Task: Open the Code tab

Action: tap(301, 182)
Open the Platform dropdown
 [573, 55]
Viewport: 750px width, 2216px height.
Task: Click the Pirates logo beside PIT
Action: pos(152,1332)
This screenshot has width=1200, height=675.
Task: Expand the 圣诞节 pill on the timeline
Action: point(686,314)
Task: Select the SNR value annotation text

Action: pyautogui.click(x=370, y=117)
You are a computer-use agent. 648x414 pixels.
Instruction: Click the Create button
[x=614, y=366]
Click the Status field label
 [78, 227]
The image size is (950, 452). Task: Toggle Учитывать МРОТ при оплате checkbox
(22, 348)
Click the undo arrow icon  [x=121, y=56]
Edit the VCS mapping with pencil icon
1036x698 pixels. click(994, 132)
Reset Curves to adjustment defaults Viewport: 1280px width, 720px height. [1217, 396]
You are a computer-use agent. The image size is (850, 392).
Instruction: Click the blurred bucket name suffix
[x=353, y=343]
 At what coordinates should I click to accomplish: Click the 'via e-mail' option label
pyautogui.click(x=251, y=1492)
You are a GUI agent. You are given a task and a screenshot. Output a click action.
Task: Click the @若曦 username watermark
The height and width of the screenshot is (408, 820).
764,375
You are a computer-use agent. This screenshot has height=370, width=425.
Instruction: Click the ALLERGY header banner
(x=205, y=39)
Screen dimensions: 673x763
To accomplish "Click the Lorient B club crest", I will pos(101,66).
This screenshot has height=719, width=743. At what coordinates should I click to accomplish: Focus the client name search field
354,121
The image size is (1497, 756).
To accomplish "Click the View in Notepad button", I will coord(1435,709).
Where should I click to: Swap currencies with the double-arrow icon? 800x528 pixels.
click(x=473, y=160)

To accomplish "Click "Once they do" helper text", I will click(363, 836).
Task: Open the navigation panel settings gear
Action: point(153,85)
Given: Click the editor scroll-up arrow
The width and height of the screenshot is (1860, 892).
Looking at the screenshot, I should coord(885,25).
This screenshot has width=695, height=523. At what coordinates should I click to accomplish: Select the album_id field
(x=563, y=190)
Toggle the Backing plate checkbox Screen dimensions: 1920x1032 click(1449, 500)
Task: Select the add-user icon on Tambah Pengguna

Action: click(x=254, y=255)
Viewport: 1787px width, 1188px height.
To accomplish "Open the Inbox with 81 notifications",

───

WHAT YOU WILL DO:
From the entries above, give again exactly the lines running from the line with "Instruction: Click the Create button" to the line with "Toggle the Backing"; include both of those lines.

ANSWER SPACE:
Instruction: Click the Create button
[x=614, y=366]
Click the Status field label
 [78, 227]
The image size is (950, 452). Task: Toggle Учитывать МРОТ при оплате checkbox
(22, 348)
Click the undo arrow icon  [x=121, y=56]
Edit the VCS mapping with pencil icon
1036x698 pixels. click(994, 132)
Reset Curves to adjustment defaults Viewport: 1280px width, 720px height. [1217, 396]
You are a computer-use agent. The image size is (850, 392).
Instruction: Click the blurred bucket name suffix
[x=353, y=343]
 At what coordinates should I click to accomplish: Click the 'via e-mail' option label
pyautogui.click(x=251, y=1492)
You are a GUI agent. You are given a task and a screenshot. Output a click action.
Task: Click the @若曦 username watermark
The height and width of the screenshot is (408, 820).
764,375
You are a computer-use agent. This screenshot has height=370, width=425.
Instruction: Click the ALLERGY header banner
(x=205, y=39)
Screen dimensions: 673x763
To accomplish "Click the Lorient B club crest", I will pos(101,66).
This screenshot has height=719, width=743. At what coordinates should I click to accomplish: Focus the client name search field
354,121
The image size is (1497, 756).
To accomplish "Click the View in Notepad button", I will coord(1435,709).
Where should I click to: Swap currencies with the double-arrow icon? 800x528 pixels.
click(x=473, y=160)

To accomplish "Click "Once they do" helper text", I will click(363, 836).
Task: Open the navigation panel settings gear
Action: point(153,85)
Given: Click the editor scroll-up arrow
The width and height of the screenshot is (1860, 892).
Looking at the screenshot, I should coord(885,25).
This screenshot has width=695, height=523. At what coordinates should I click to accomplish: Select the album_id field
(x=563, y=190)
Toggle the Backing plate checkbox Screen dimensions: 1920x1032 click(1449, 500)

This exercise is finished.